Sunday started for me with one of my favorite live acts The Eric Krasno Band, who I have covered twice already this summer. Kraz is an exceptional guitarist and master improviser. His band includes some talented musicians as well. I look forward to seeing Kraz and his band as much as possible in the future. Jorma Kaukonen with Moonalice brought those vibes back to Lockn’ that only a classic psychedelic 1960s rock legend like Jorma can bring. Sunday had a laid-back feeling all together. There also seemed to be a heavy police presence this year at Lockn’ from dogs searching patrons at the front gate, to 30 sheriffs closing down Garcia’s Forest late Saturday night. I hope this heavy police presence does not start affecting the positive and peaceful activities of the festival and the festivals patrons. JJ Grey and Mofro just made me hungry with all that talk about Creole food. Margo Price was straight up country-folk. While The Revivalist were more Alternative Rock than anything near a Jam quality performance. They put on a high-energy show though and the lead singer got down in the crowd and sang with the audience.

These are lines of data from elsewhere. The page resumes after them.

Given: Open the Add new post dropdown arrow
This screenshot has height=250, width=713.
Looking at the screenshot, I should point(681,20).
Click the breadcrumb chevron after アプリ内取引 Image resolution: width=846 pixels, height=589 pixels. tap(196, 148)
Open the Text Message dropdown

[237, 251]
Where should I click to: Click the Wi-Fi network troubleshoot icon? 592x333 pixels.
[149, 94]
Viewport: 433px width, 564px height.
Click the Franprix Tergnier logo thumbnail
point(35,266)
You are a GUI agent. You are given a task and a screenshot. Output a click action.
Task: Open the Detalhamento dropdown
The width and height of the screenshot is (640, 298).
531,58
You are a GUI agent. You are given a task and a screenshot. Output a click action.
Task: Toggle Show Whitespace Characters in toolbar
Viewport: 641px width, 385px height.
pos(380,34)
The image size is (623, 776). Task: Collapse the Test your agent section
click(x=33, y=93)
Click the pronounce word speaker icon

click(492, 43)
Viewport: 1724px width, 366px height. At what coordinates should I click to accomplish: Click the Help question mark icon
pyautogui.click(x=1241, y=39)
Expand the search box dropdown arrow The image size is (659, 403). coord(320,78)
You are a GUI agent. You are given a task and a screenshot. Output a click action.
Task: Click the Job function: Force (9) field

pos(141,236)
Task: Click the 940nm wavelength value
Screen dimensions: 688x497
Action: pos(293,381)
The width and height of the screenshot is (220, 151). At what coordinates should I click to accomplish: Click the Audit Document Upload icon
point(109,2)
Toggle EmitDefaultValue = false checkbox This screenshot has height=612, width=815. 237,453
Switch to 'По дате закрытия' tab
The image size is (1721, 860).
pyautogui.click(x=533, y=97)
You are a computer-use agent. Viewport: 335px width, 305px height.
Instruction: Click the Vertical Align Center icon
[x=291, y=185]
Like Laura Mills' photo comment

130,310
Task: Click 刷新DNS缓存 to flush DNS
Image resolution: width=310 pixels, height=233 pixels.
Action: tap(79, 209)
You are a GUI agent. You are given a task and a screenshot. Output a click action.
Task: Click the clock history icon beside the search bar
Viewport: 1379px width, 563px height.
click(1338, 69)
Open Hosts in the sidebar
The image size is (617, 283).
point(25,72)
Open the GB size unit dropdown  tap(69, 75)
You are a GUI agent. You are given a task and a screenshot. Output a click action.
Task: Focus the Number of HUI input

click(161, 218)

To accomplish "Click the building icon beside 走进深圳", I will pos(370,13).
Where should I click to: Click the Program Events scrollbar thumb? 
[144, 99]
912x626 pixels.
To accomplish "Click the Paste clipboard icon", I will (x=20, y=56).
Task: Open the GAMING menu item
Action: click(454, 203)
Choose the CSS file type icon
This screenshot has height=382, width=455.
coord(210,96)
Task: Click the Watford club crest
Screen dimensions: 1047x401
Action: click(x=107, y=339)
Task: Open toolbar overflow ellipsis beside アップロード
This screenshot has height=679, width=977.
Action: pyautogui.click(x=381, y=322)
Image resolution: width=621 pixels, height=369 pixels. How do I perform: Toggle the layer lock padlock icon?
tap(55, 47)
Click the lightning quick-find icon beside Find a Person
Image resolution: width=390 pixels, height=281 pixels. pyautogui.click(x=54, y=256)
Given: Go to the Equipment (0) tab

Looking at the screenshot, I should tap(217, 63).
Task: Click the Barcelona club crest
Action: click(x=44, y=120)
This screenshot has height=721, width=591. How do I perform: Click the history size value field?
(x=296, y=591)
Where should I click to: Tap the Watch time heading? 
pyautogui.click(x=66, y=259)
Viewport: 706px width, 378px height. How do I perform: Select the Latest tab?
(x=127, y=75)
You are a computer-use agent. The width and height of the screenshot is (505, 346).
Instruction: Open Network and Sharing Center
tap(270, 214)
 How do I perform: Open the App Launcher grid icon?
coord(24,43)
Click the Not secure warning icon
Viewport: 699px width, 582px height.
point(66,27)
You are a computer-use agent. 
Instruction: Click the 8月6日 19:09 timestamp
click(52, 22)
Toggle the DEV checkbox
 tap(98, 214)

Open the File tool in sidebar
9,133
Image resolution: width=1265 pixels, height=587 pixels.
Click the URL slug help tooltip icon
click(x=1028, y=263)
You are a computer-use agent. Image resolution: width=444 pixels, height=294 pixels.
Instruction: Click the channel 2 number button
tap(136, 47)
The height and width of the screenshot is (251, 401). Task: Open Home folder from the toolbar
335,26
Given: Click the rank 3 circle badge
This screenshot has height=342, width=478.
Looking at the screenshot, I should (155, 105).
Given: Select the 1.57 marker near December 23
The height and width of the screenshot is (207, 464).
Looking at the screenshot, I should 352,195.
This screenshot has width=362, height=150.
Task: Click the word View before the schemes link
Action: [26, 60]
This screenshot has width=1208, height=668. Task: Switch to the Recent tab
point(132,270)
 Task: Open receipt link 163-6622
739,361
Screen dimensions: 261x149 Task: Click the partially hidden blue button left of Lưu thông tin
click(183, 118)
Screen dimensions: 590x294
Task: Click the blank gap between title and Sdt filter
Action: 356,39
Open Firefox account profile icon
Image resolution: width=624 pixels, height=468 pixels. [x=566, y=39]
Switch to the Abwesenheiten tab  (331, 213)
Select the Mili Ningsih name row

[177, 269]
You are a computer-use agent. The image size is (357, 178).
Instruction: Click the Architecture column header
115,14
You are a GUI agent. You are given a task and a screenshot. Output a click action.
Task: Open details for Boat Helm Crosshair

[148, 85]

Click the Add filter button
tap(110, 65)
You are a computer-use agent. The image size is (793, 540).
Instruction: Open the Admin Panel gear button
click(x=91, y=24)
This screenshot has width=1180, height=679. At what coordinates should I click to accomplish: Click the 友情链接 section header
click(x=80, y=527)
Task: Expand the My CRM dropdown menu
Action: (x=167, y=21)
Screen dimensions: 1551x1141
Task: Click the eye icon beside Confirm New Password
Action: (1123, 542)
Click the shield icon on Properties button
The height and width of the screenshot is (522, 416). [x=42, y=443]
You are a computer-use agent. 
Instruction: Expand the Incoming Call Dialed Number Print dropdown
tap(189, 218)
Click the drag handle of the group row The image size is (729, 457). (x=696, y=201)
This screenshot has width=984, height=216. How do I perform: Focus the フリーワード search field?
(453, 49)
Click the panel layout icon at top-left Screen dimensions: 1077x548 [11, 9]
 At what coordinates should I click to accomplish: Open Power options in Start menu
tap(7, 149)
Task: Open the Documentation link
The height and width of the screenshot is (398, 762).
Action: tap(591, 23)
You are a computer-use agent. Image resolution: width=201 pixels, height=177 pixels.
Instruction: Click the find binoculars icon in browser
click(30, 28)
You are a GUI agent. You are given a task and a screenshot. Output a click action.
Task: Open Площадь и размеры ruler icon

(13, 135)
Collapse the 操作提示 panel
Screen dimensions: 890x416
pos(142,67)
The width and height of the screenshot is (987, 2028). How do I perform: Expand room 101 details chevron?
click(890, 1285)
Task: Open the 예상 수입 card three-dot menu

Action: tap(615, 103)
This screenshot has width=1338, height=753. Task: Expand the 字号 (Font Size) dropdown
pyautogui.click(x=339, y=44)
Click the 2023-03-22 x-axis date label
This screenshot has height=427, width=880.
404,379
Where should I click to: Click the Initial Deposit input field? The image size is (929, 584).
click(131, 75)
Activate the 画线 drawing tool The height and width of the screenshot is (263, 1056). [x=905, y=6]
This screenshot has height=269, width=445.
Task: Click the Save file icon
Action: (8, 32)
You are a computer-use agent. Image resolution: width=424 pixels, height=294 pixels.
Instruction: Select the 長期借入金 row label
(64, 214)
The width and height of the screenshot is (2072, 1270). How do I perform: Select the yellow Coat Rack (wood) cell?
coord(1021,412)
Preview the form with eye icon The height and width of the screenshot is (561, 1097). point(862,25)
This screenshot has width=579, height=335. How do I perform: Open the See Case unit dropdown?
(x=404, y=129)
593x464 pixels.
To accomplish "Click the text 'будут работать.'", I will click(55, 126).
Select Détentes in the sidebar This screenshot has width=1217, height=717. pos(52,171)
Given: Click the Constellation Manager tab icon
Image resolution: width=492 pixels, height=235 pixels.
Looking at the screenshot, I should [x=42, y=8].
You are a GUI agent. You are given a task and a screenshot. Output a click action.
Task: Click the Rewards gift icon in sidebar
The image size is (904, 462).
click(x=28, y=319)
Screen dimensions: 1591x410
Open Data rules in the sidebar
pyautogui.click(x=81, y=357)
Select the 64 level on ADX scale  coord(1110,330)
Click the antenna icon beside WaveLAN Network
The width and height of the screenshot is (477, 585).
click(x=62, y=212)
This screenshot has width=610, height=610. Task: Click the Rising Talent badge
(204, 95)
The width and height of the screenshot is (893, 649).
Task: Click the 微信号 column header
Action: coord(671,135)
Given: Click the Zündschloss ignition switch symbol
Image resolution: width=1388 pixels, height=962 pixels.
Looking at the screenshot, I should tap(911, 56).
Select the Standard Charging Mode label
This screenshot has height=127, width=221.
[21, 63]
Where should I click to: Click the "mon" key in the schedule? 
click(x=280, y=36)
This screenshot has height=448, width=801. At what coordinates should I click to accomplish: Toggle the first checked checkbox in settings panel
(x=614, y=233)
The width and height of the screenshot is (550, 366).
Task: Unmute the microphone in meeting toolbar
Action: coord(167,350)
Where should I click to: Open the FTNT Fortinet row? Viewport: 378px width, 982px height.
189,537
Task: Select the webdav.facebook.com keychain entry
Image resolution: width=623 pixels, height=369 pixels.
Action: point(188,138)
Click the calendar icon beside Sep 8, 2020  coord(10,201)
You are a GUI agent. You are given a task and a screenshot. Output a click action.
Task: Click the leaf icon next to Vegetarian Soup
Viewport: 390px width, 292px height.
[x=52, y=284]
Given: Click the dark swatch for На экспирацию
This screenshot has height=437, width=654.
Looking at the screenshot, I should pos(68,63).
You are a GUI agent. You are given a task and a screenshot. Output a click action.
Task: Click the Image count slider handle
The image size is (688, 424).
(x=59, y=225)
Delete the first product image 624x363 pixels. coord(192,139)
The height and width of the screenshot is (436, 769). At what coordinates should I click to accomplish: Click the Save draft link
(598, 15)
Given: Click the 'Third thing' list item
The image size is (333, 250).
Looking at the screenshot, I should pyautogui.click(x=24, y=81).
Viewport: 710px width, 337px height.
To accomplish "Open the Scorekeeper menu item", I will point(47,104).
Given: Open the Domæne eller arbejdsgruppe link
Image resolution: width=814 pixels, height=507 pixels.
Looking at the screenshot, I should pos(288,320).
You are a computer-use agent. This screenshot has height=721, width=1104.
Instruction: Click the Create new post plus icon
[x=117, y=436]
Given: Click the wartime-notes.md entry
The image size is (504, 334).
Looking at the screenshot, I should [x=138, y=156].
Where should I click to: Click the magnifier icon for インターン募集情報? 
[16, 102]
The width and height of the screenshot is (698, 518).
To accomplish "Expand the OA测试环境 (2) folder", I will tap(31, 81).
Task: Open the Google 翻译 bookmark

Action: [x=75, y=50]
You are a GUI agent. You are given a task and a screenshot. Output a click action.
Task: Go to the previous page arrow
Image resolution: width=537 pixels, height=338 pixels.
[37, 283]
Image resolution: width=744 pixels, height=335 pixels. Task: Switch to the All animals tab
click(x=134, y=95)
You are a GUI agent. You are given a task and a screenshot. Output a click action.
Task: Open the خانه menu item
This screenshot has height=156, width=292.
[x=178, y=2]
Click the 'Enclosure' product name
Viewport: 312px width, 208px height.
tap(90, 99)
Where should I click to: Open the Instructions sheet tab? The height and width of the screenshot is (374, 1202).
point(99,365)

Sundays musical choices seemed a bit slower and more popular in nature then Jam worthy but Phil.moe was a once-in-a-lifetime opportunity to witness some of my favorite musicians collaborate and play songs from the Grateful Dead canon. Phil Lesh sat in for moe. bass player Rob Derhak, as he undergoes treatment for cancer. While Rob could not attend the festival in person, he did attend it virtually via a robot that he controlled on stage during the show. How cool is that? Only moe. could pull such crazy high jinx.
Lockn' Music Festival and Infinity Downs is a place beyond time and space, beyond past and present. A place where you can find yourself, lose yourself and be reborn, all in the same weekend. It’s an experience that every Jam fan, fanatic or enthusiast should put on his or her bucket list. I have never had such truly amazing, consistent musical experiences anywhere else in my life and for five years Lockn’ brings this experience right to my back door. I am so grateful that this music has a home and that people like you, still care about real music! You know what I mean, none of this Pop BS, rap-hip hop, neo-country, electronic sacrilege but the true Jam. Lockn’ Music Festival is the definitive gathering place and sanctuary for all us. This has been a hard year for music festivals and especially the Jam scene. It seems we are getting smaller and now is the time to come together and make this even stronger and more influential than every before. Tell everyone about Lockn’ Music Festival and the bands you see. Turn someone on to good music. Explore new up-and-coming Jam acts and get involved. We all have that person that turned us onto good music, be that person. I will continue to support Lockn’ and I am again, so grateful for my experiences this year and every year. I hope that after reading this you will understand how important Lockn’ is to keeping this whole community alive and thriving. Thank you all for reading and I hope to see you in 2018. This must be the place.